On ne se remet jamais de la mort d’un enfant et il est révoltant qu’un jeune homme de 23 ans, âge où la vie s’ouvre normalement à vous avec toutes ses promesses, soit ainsi la victime d’un meurtre politique, quasiment légitimé par certains sur les réseaux sociaux.
Meurtre révoltant, commis par la Jeune Garde qui a délibérément mené une expédition meurtrière contre des jeunes gens qui ne s’en prenaient à personne.
Révoltants et écœurants, aussi, certains commentaires des médias d’État qui, après ce meurtre immonde, semblaient vouloir le minimiser en faisant un faux parallèle avec de supposés groupuscules fascistes !

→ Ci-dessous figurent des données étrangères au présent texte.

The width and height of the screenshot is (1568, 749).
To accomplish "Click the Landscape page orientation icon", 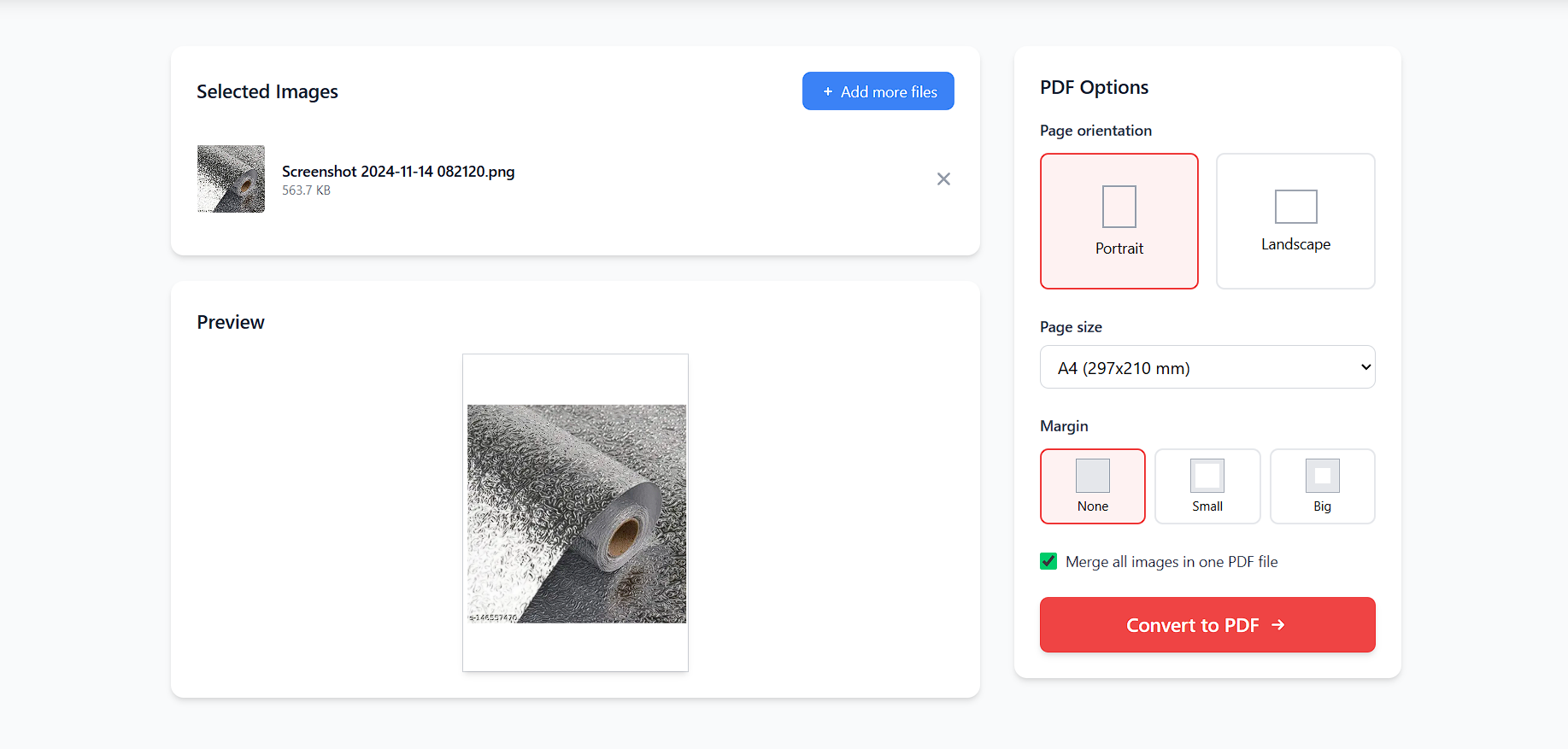I will tap(1295, 207).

Ce meurtre n’est pas le fruit du hasard, mais celui d’une volonté et d’une ambiance de violence créées et entretenues par LFI et ses alliés de la Jeune Garde.

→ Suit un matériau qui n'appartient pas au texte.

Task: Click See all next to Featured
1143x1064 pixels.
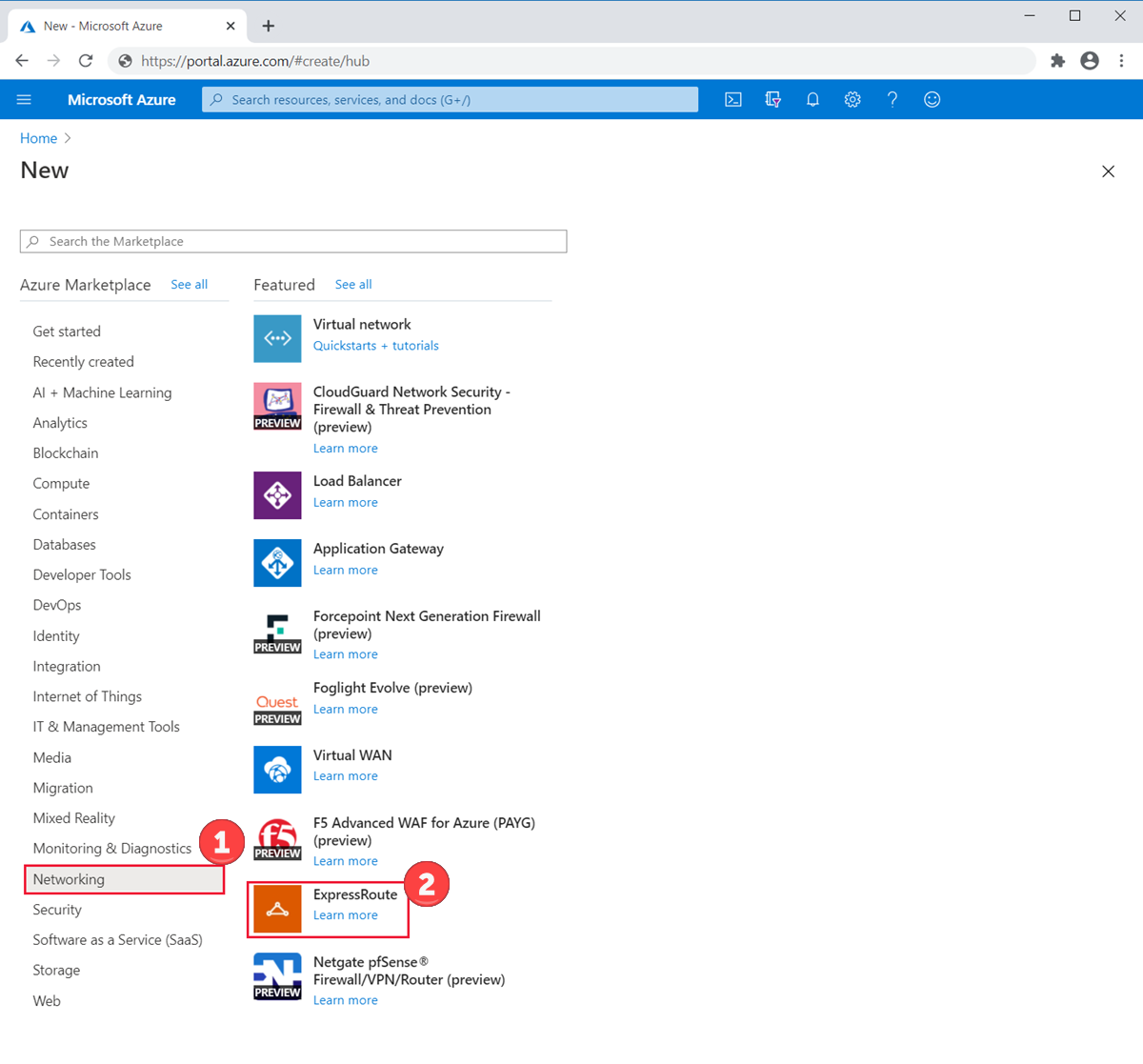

Le fait que les insoumis aient fait élire député le fiché S Raphaël Arnault, fondateur de cette milice, avec la complicité de messieurs Attal et Philippe, signe sa complicité.

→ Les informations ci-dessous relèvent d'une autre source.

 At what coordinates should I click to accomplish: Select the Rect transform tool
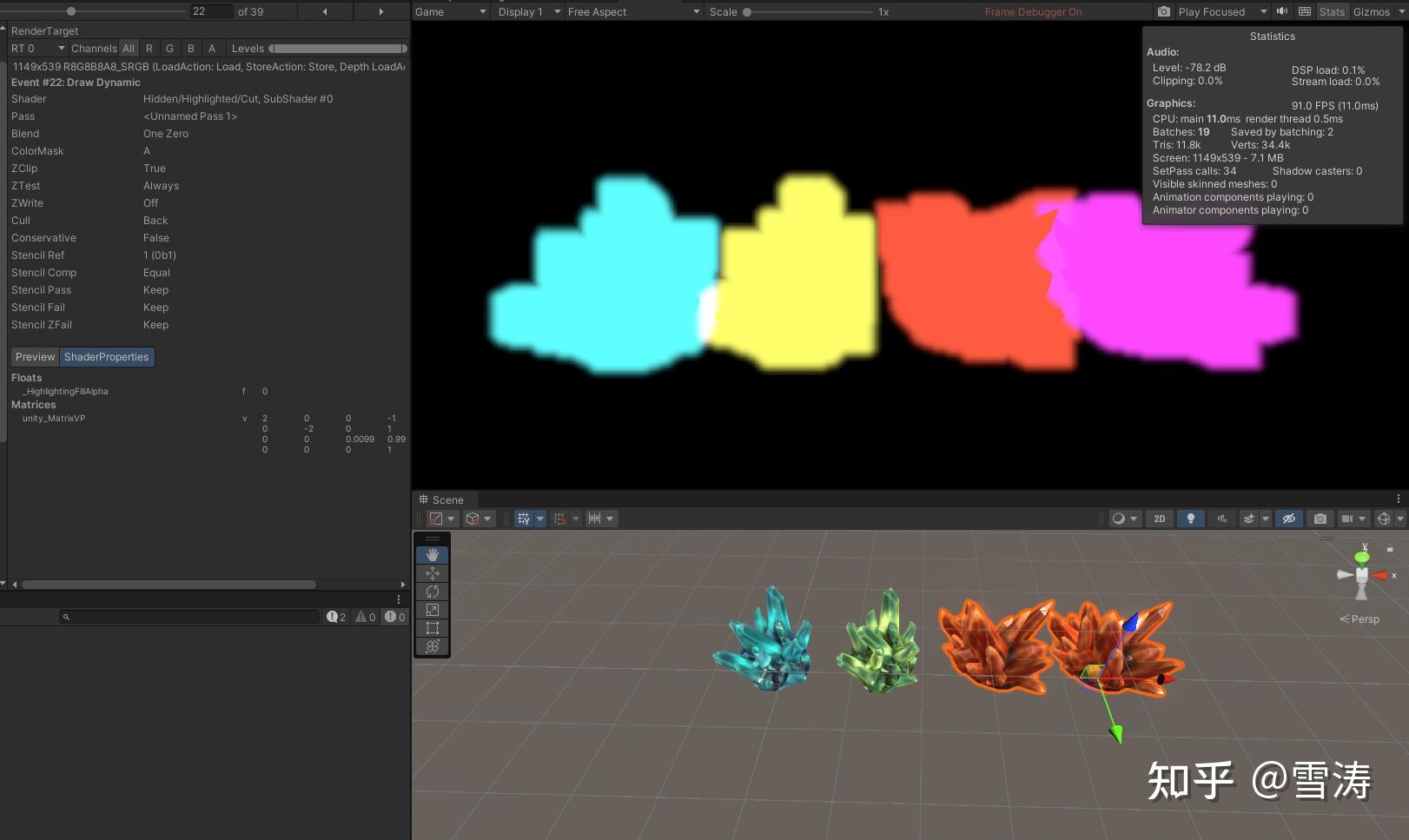click(x=432, y=628)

Nous savons désormais que son attaché parlementaire, Jacques-Elie Favrot, fait partie des personnes mises en garde à vue et que plusieurs témoins l’ont reconnu parmi les agresseurs de Quentin.
Robespierre pour modèle
Faut-il s’en étonner ?
Le meurtre politique fait partie de l’ADN de la gauche révolutionnaire.
M. Mélenchon a pour modèle ce tueur en série geignard et pseudo-moraliste baveux que fut Robespierre, l’homme qui considérait que la « terreur… est une émanation de la vertu… une conséquence du principe général de démocratie » (discours à la Convention du 5 février 1794) et qui affirmait : « Le gouvernement révolutionnaire… ne doit aux ennemis du peuple que la mort »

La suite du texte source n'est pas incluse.